Le concept du 3ème épisode est là encore très astucieux, avec un futur proche où les gens peuvent s’implanter une puce qui va enregistrer chaque instant de leur vie, en leur permettant de les visionner à volonté. Ainsi, quand un homme sort d’un entretien d’embauche, il se repasse les réactions des personnes qui lui faisaient face afin de déterminer si elles sont plutôt positives ou négatives. Mais le concept va être mené légèrement plus loin par les auteurs, qui vont pousser un homme soupçonneux à chercher si sa femme le trompe… Ambiance très paranoïaque et tendue pour ce The entire History of you qui va démontrer les dérives de l’image au sein de notre société, où les individus enregistrent tout et peuvent constamment remonter dans le passé pour prouver que l’autre avait tort ou raison. C’est rudement ingénieux, c’est encore une fois très bien joué, et comme le reste des épisodes, c’est tourné de manière très intelligente.

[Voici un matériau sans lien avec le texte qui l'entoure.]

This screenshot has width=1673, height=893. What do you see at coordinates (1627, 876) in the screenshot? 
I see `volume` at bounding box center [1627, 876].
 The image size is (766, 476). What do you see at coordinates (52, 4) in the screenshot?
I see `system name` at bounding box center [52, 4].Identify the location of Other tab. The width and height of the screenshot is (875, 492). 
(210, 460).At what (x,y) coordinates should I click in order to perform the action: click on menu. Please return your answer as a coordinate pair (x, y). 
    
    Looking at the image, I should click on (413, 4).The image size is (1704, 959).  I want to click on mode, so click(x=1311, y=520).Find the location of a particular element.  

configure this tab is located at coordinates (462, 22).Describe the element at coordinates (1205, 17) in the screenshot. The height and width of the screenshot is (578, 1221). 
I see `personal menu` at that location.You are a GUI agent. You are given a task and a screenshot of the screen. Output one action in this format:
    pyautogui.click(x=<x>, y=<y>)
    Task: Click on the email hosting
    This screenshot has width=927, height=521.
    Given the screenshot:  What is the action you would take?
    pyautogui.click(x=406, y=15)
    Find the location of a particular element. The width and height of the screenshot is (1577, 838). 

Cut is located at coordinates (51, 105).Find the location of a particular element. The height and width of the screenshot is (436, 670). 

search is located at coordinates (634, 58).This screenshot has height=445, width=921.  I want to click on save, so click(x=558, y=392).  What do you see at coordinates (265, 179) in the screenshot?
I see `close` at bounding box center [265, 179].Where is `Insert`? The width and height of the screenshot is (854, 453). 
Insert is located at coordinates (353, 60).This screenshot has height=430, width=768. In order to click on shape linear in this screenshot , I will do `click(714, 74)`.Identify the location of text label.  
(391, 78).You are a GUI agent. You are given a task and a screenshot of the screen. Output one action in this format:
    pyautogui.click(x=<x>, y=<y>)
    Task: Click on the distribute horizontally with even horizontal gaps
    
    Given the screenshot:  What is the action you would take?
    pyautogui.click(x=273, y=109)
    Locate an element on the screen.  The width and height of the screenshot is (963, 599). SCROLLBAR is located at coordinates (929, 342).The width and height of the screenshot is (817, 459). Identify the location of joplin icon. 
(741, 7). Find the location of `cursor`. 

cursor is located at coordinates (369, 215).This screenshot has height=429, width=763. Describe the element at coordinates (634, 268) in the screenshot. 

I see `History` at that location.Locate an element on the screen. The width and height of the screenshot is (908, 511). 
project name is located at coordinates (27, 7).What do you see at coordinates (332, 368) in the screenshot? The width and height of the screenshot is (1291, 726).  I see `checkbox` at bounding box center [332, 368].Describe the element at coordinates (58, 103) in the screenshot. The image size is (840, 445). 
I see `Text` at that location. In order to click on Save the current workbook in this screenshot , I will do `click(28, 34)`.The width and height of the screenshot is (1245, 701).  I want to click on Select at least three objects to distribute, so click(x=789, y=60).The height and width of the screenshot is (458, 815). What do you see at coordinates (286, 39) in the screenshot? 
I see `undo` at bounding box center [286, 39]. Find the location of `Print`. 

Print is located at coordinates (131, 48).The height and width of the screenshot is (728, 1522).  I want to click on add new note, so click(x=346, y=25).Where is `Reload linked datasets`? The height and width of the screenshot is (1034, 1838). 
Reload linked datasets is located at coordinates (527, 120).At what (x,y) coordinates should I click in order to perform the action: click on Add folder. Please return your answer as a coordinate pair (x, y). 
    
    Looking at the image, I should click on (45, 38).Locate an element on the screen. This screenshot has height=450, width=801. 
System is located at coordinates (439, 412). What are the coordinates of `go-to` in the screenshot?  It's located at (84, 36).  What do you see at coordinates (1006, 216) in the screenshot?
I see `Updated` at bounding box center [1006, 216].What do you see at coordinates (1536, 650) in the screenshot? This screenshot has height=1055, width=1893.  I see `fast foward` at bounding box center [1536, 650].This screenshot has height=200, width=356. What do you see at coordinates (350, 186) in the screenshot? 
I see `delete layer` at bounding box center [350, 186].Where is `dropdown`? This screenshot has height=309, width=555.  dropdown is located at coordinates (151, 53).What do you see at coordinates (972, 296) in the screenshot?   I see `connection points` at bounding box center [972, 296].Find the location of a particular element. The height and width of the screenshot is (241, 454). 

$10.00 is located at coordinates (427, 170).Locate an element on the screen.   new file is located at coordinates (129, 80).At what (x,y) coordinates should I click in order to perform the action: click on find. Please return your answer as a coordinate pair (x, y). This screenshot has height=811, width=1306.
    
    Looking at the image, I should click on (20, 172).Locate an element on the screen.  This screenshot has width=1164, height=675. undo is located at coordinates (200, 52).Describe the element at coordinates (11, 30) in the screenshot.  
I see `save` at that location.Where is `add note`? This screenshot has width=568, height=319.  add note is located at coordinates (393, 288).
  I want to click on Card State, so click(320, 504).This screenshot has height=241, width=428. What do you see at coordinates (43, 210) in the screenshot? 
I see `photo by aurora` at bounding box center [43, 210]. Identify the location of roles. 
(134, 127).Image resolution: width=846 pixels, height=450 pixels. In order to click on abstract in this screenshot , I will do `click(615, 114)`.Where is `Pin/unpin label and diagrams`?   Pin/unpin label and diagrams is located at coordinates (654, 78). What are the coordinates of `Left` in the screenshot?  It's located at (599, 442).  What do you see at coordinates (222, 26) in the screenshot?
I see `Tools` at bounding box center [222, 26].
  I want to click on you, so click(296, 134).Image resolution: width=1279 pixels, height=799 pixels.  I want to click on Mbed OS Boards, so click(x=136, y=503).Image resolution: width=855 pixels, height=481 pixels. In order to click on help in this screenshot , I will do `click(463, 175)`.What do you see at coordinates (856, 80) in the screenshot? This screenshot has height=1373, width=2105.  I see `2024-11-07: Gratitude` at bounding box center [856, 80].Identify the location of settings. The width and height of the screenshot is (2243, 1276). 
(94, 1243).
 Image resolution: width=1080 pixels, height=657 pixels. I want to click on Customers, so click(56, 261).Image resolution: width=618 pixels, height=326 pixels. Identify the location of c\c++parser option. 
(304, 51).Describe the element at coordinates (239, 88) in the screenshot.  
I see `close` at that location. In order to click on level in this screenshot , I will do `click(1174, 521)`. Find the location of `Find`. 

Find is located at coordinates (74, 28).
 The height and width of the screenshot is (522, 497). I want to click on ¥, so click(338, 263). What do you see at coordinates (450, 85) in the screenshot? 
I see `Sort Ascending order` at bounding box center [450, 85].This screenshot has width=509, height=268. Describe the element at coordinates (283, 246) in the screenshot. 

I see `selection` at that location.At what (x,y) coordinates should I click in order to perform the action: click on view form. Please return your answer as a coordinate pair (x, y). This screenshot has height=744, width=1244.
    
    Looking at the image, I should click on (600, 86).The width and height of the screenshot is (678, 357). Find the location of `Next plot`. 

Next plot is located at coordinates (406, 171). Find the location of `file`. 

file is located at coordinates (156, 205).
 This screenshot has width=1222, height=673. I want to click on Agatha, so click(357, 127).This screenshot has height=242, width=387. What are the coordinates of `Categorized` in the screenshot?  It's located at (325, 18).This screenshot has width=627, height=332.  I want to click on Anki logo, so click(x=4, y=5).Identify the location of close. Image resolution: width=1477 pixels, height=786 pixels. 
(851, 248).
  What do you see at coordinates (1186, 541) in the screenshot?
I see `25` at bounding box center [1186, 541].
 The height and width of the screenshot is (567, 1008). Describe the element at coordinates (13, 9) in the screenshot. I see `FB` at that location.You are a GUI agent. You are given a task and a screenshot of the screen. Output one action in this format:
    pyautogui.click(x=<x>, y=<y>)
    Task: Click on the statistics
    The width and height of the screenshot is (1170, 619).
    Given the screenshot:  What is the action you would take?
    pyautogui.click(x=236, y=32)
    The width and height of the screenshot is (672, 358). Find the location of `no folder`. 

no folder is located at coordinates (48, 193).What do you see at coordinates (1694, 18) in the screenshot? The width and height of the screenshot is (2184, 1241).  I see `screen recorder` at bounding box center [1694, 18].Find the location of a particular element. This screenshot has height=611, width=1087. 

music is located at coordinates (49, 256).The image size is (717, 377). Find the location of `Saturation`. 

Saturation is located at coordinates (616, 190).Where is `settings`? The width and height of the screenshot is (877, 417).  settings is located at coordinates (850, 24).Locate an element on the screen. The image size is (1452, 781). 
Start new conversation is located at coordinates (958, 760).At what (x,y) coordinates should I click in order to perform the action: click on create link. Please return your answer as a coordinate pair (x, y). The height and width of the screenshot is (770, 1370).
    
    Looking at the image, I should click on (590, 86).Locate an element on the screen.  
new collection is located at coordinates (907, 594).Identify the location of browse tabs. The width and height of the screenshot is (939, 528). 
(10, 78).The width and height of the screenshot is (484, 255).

Le concept de base de cette série est de mettre en avant notre besoin constant de vivre avec nos ordinateurs, nos téléphones portables, nos tablettes tactiles, nos écrans de télévision, toutes ces surfaces réfléchissantes qui sont le reflet de nos âmes qui se perdent de plus en plus, miroir froid et sombre révélateur de nos peurs et de nos défauts les plus profonds. Black Mirror est peut-être avare en épisodes, mais quand on voit la qualité qui les habite, on ne peut qu’adhérer à cette vision extrêmement talentueuse servie par Charlie Brooker!